____ RAW DATA

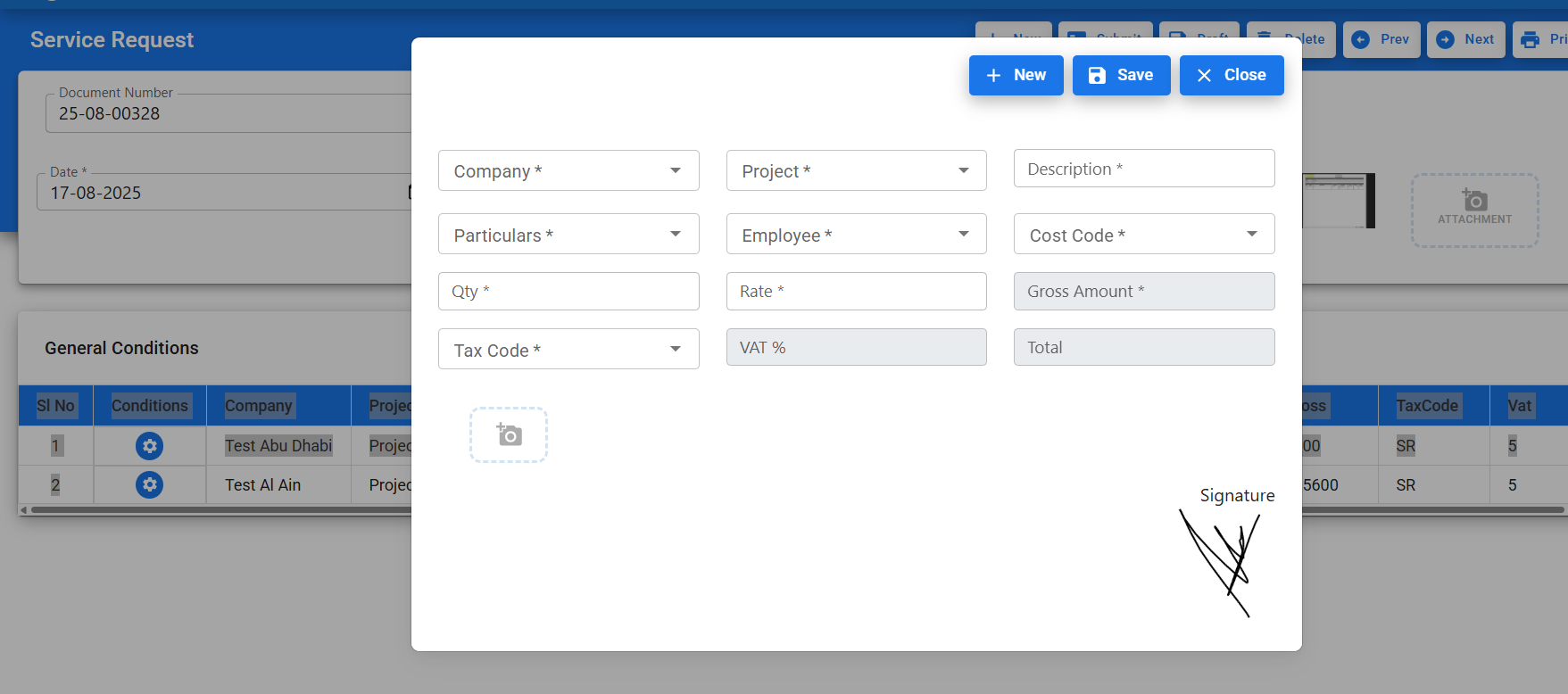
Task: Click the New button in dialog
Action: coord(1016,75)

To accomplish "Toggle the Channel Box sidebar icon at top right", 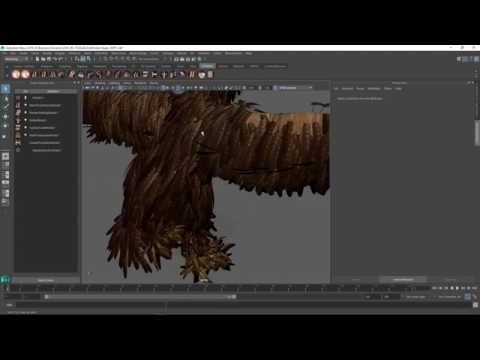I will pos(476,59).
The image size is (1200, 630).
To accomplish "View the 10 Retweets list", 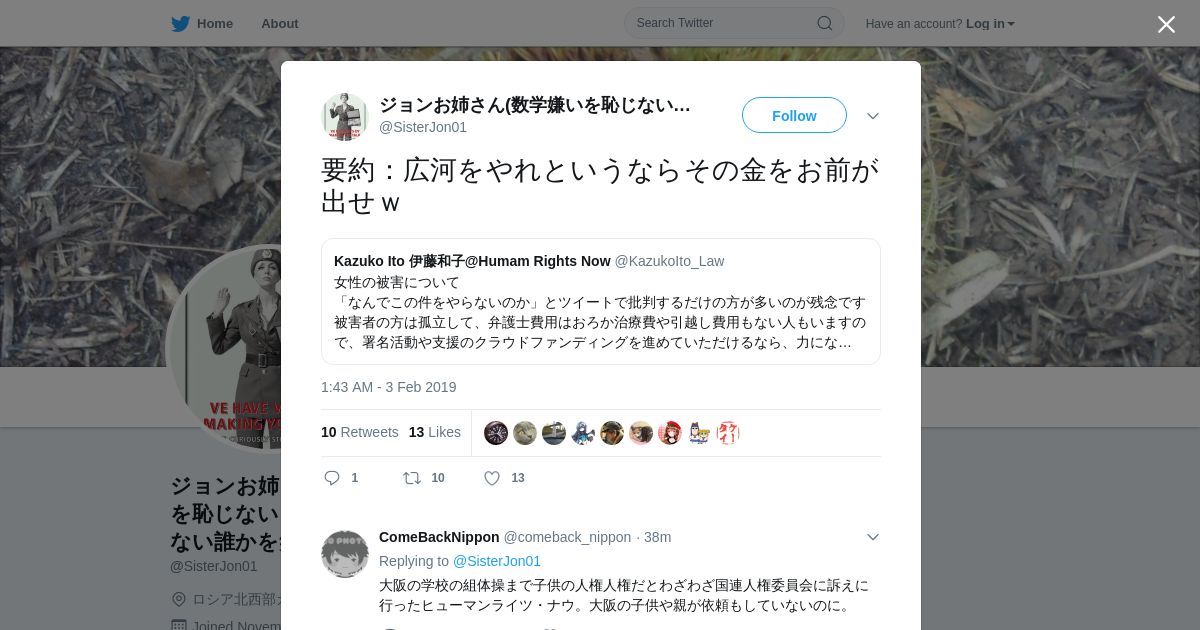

________

» **WORK TO BE COMPLETED**: Your answer must be an exact copy of the lines from the line with "The image size is (1200, 630)." to the final line of the data, both ends included, and no pictures.

» **SOLUTION**:
The image size is (1200, 630).
To accomplish "View the 10 Retweets list", 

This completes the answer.